Lo que de verdad opinaba la duquesa de Alba sobre la reina Letizia

En sus memorias, Cayetano Martínez de Irujo habla sobre un encuentro hasta ahora desconocido para todos donde se conocieron la duquesa de Alba y Letizia

Después de años trabajando en ellas, Cayetano Martínez de Irujo ya ha sacado sus memorias: ‘De Cayetana a Cayetano’. En uno de los capítulos ha desvelado un encuentro, hasta ahora desconocido por el público, entre la Familia Real española y la casa de Alba, donde se conocieron por primera vez la Duquesa de Alba y la que es ahora Reina de España, Letizia Ortiz. 

Oficialmente solo hubieron tres encuentros entre Letizia y la Duquesa

Aunque solo hay tres encuentros públicos entre la duquesa de Alba y la reina Letizia, Cayetano Martínez de Irujo ha desvelado otro más. Fue en diciembre de 2003, cuando la Casa Real solicitó un encuentro con la Casa de Alba para presentarles a la futura princesa de Asturias y contar con la aprobación de la duquesa de Alba.

Por aquel entonces, salieron muchos comentarios en contra del noviazgo entre Felipe y Letizia debido a que ella era una presentadora de televisión y ya había estado casada anteriormente.
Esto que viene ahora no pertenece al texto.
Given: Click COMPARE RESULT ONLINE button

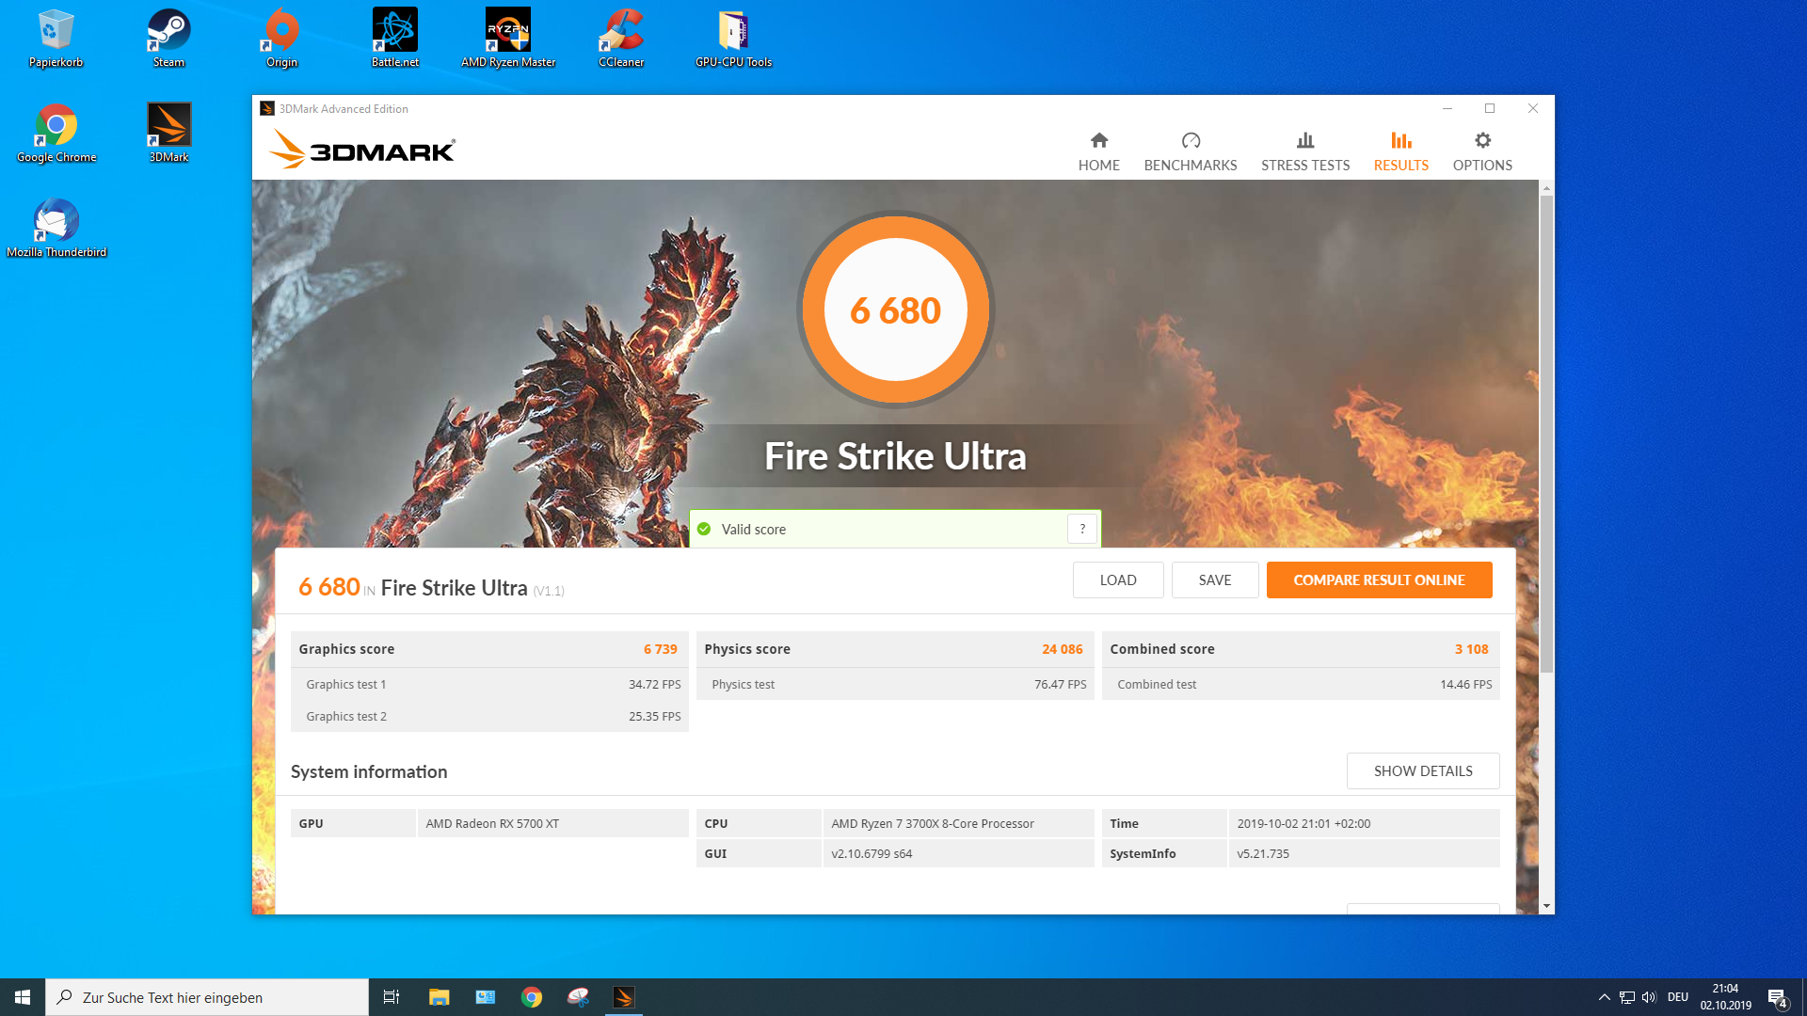Looking at the screenshot, I should (1379, 579).
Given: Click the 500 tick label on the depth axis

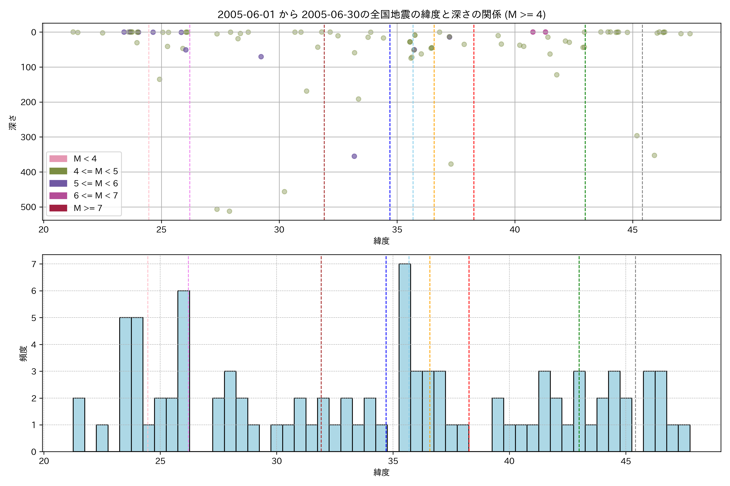Looking at the screenshot, I should [28, 207].
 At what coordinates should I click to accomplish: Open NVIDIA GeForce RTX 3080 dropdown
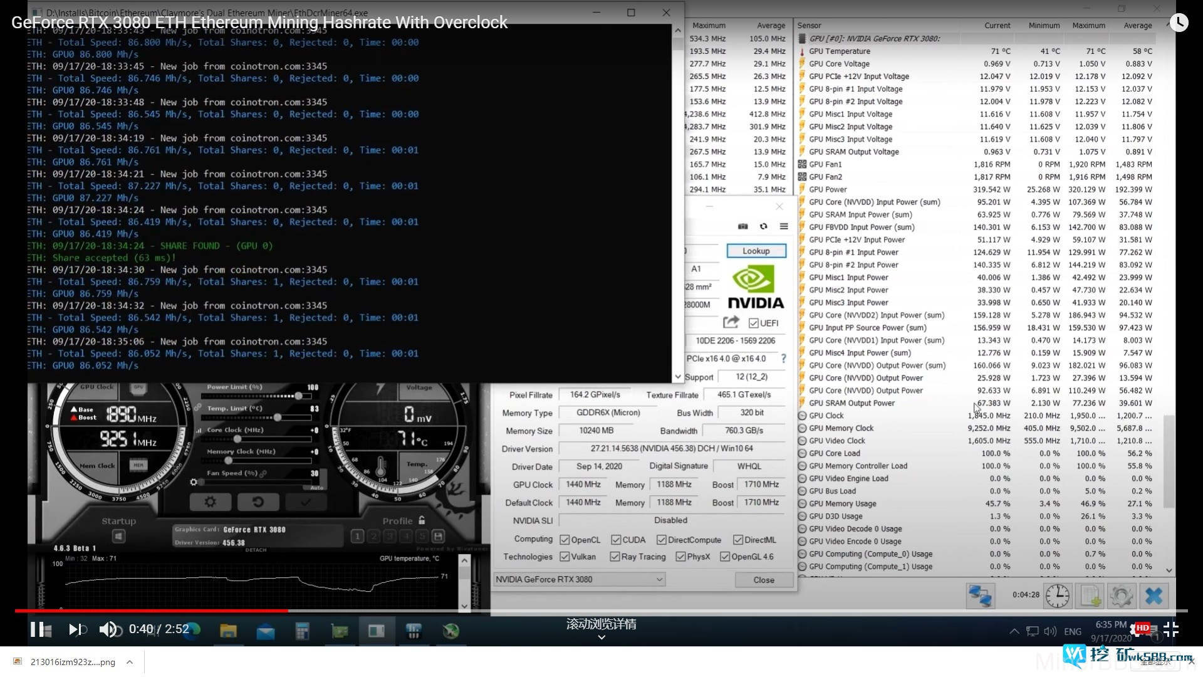tap(659, 580)
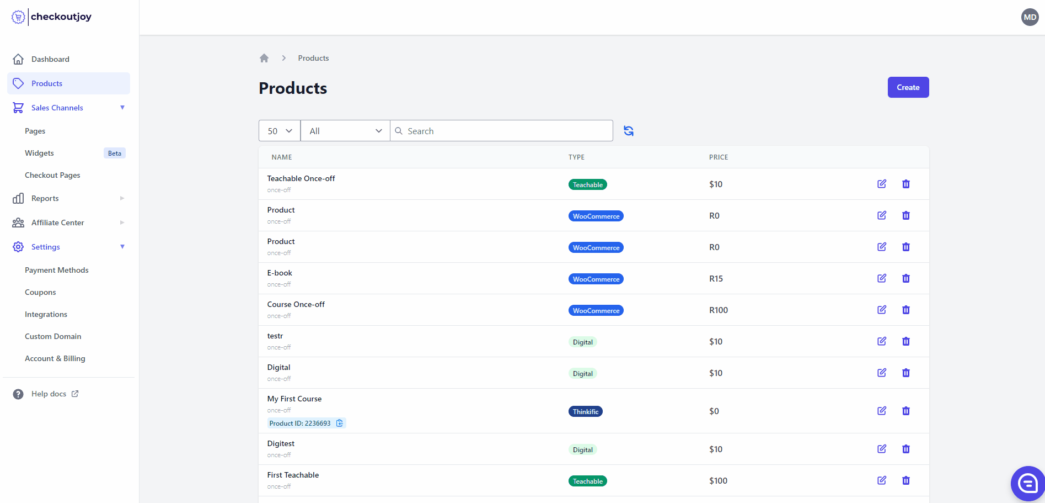This screenshot has width=1045, height=503.
Task: Copy Product ID 2236693 for My First Course
Action: (x=339, y=423)

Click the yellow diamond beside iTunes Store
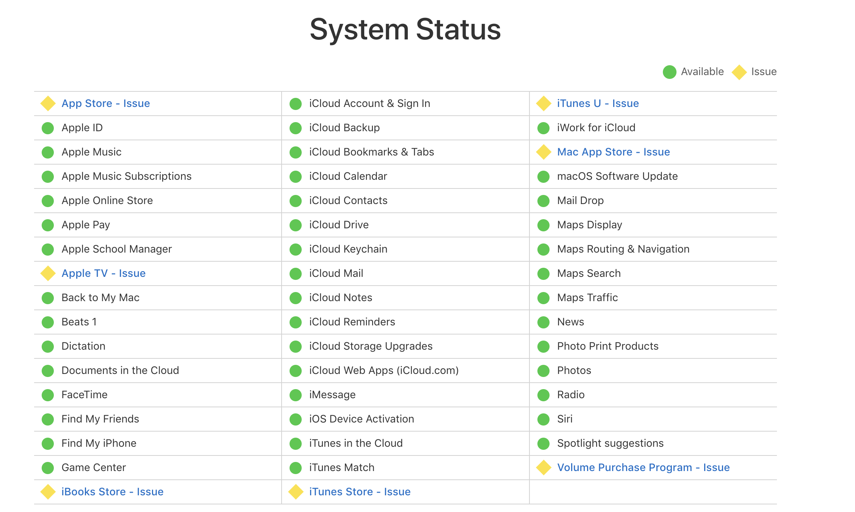pos(296,492)
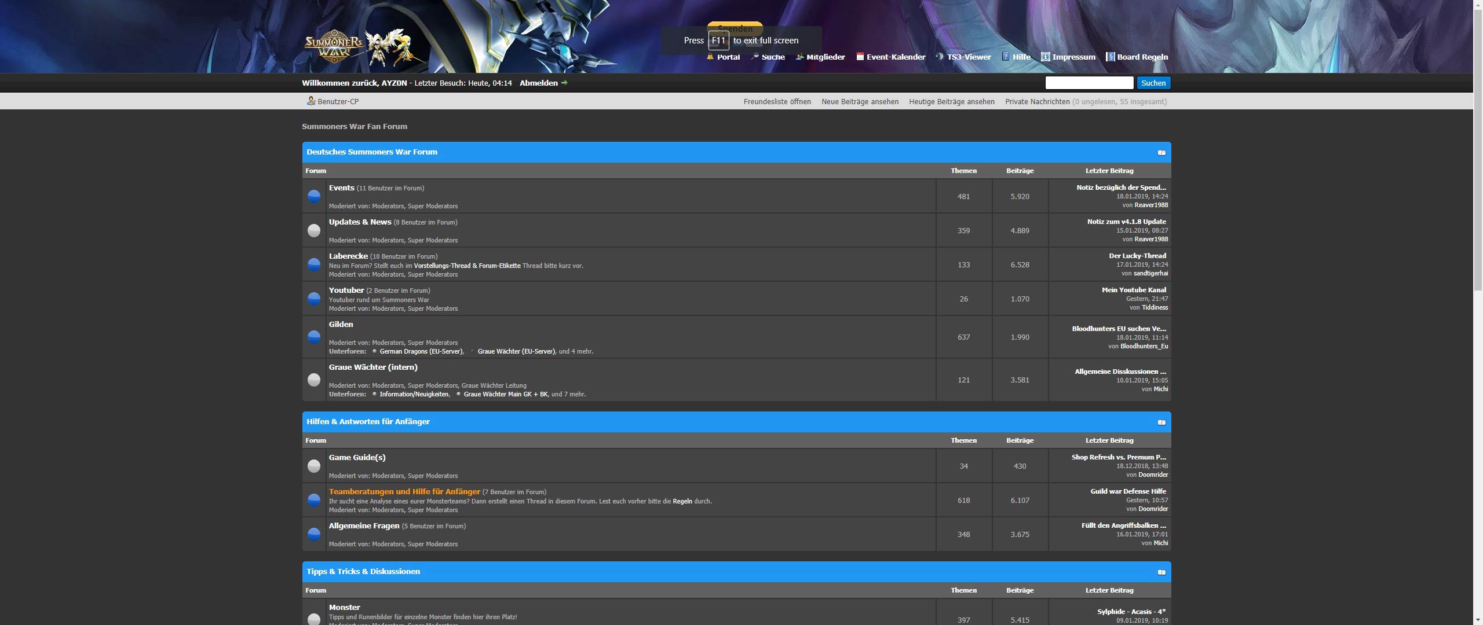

Por ello, la Casa Real solicitó la ayuda de la mujer con más títulos nobiliarios y a la que todo el Pueblo quería.

Tal y como cuenta Cayetano Martínez de Irujo en sus memorias: «La reina Sofía la llamó para pedirle que organizase una cena familiar y presentarle a la futura princesa de Asturias». Y entonces pasa a relatar lo que ocurrió a continuación: «Me fueron saludando sin protocolo alguno, de manera muy coloquial, con dos besos», cuenta.

A pesar de que los últimos en llegar fueron Felipe y Letizia, al momento de saludarse ella le ofreció su mano: «Por supuesto la besé con un gesto comedido, como de reverencia. Algo que no estoy acostumbrado a hacer», explica.

La duquesa de Alba asistió a la boda de los ahora Reyes

Aunque hay una cosa que llama especialmente la atención. Y es que la duquesa de Alba nunca dio su opinión sobre que era por aquel entonces novia del Príncipe de Asturias: «La opinión de mi madre sobre la futura princesa de Asturias se fue con ella a la tumba. Y Cayetana de Alba, una vez más, cumplió fielmente el encargo real y apoyó a muerte el noviazgo del heredero. Con la monarquía no dudaba jamás», sentencia.